▸ **Task description**
Could you write out each of the following lines word for word, leaving the pictures out of your answer?

··· Material for the task

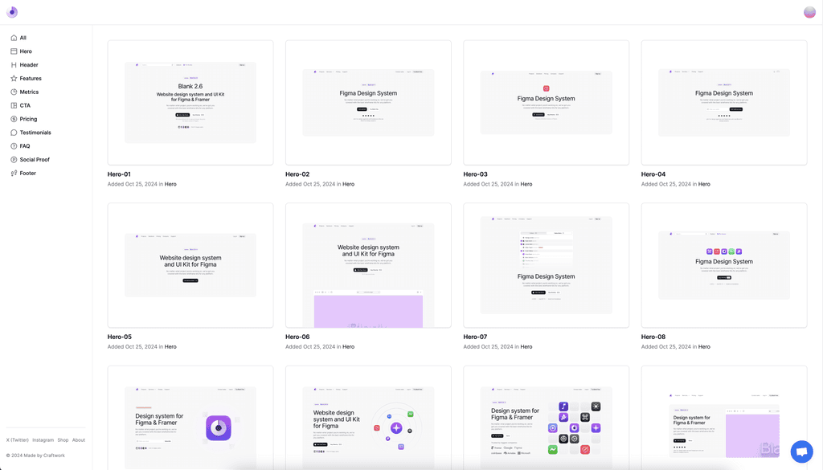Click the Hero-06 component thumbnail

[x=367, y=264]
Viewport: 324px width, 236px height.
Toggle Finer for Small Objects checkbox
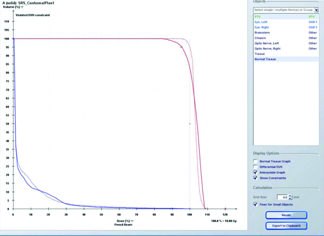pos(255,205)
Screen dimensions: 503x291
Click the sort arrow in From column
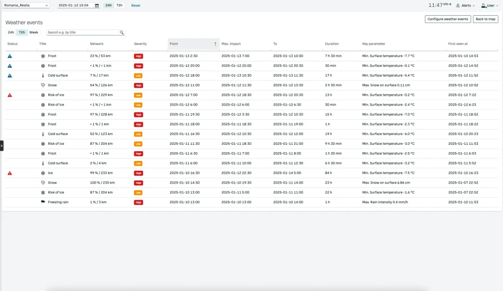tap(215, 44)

······

▸ **Reply to the task**
Click the Hero-06 component thumbnail

[x=367, y=264]
Viewport: 324px width, 236px height.
Toggle Finer for Small Objects checkbox
pos(255,205)
Screen dimensions: 503x291
Click the sort arrow in From column
tap(215, 44)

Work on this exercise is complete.